In more fancy terms, for any class \(c\), \[p_c(x;\theta) = \frac{1}{|I(N(x))|}\sum_{i \in I(N(x))} 1_{\{y_i = c\}}.\]

The loss function: regression

For the regression case, the most used loss function is the MSE: \[\bar{\cal L}(\theta) = \frac{1}{n} \sum_{i=1}^n \left\{y_i - f(x_i;\theta)\right\}^2\]

For the classification case, the most used loss is the entropy. It is different from the one of logistic regression¹. In the case of \(C\) classes, the entropy is \[\begin{aligned} {\cal L}(y, p) &=& - p_1 \log p_1 - p_2 \log p_2 - \cdots - p_C \log p_C\\ &=& - \sum_{c=1}^C p_C \log p_c.\end{aligned}\] A the global entropy is thus \[\begin{aligned} \bar{\cal L}(\theta) &=& - \sum_{i=1}^n\sum_{c=1}^C p_c(x_i;\theta) \log p_c(x_i;\theta).\end{aligned}\]
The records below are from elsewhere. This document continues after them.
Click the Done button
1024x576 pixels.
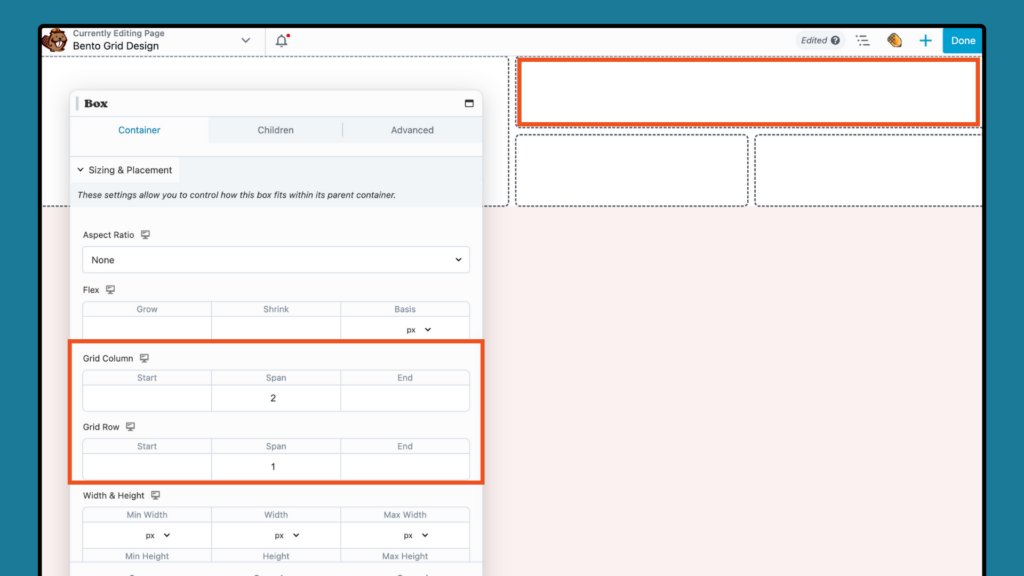[962, 40]
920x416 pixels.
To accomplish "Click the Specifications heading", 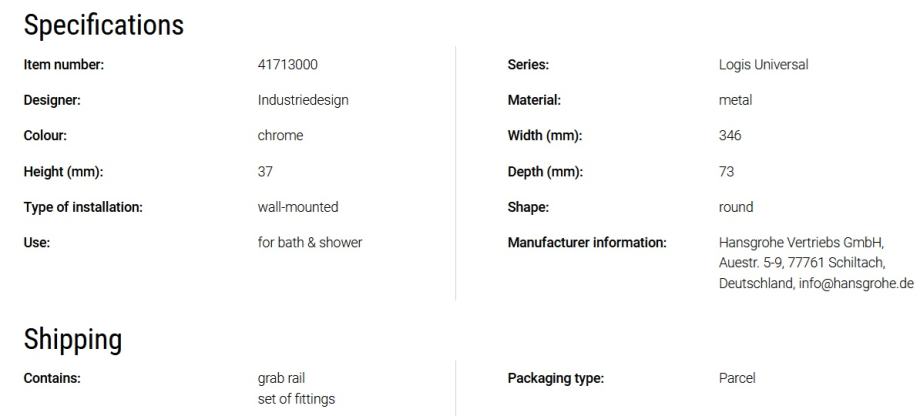I will pyautogui.click(x=103, y=25).
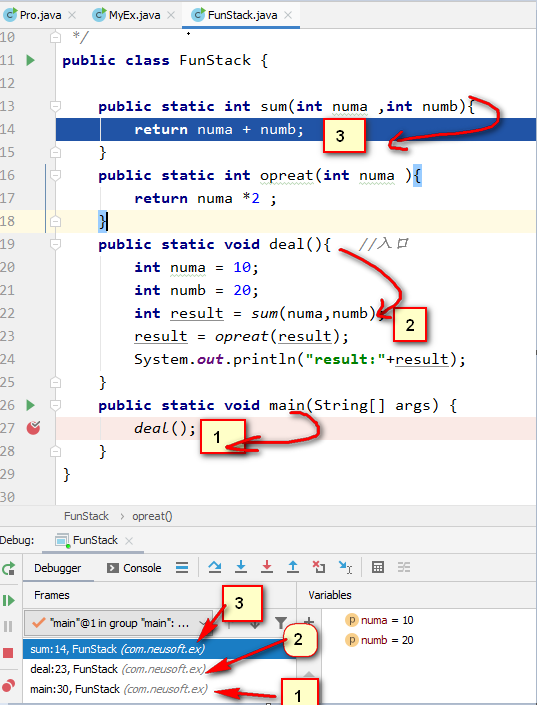537x705 pixels.
Task: Close the FunStack.java editor tab
Action: [x=288, y=15]
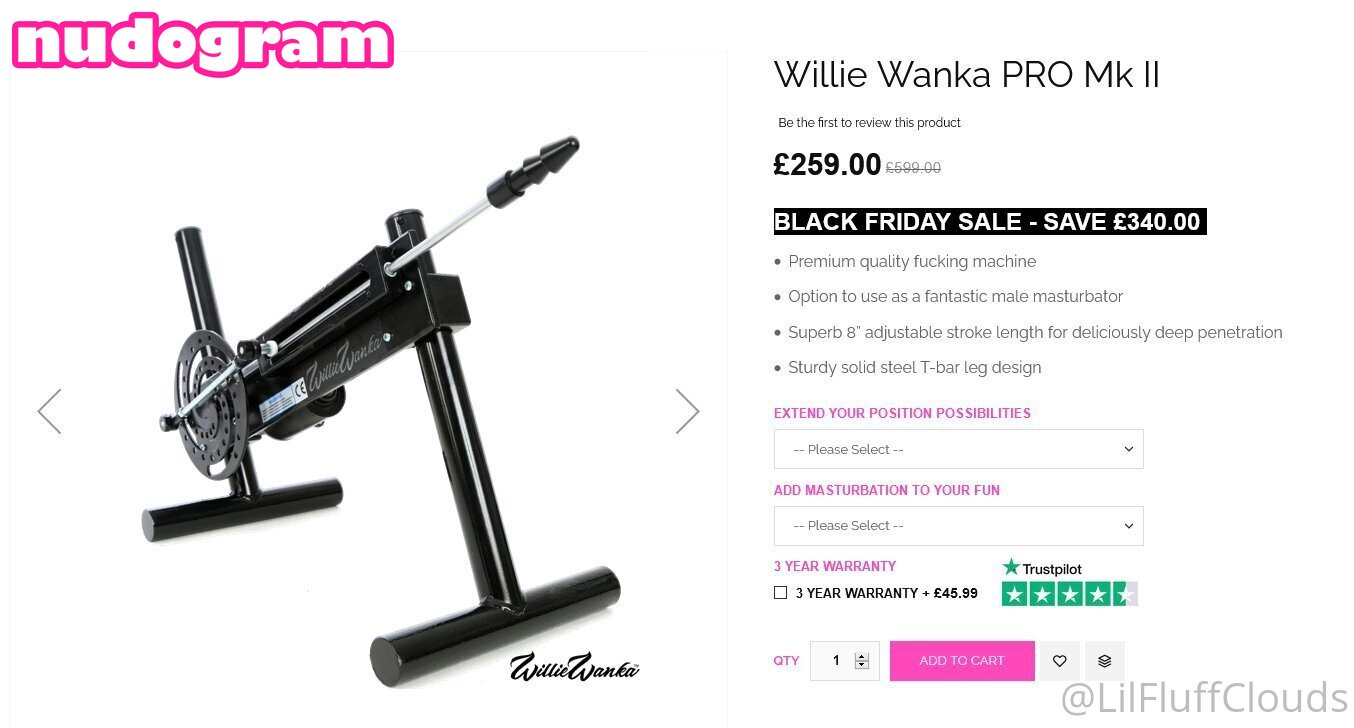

The loss function: classification

Other possible choices for the loss function are:
The classification error: \[{\cal L}(y,p) = 1 - p_y.\] If \(y=c\), then \(p_c\) should be large and \(1-p_c\) should be small.
The Gini index: \[{\cal L}(y,p) = p_1(1-p_1) + \cdots + p_C(1-p_C) = \sum_{c=1}^C p_c(1-p_c).\] This index is smaller if \(p\) has one large component and the other ones small (e.g., \((1,0,0,0)\)). It is thus minimum when the prediction is certain. For this, it is similar to the entropy.

The greedy algorithm

Finding the optimal \(\theta\) cannot be obtained using a Newton-Raphson algorithm because \(f(x;\theta)\) is not differentiable.
To obtain the optimal \(\hat{\theta}\), one should search among all possible splitting combinations. The complexity of such task is enormous and cannot be achieved even with the most powerful imaginable computers.
An approximate solution is obtained by the greedy algorithm.

The greedy algorithm

Splitting the data space

The tree splits the space into rectangles². Below with two features:

Each rectangle is associated to one node and one prediction.

The greedy algorithm grows the tree step by step as follows:

Start with no partition,
Along each feature \(x_j\), find the best split of the training set by this feature. This gives \(p\) splits (one for each feature).
Compare the \(p\) splits and select the best one: the one diminishing the loss the most.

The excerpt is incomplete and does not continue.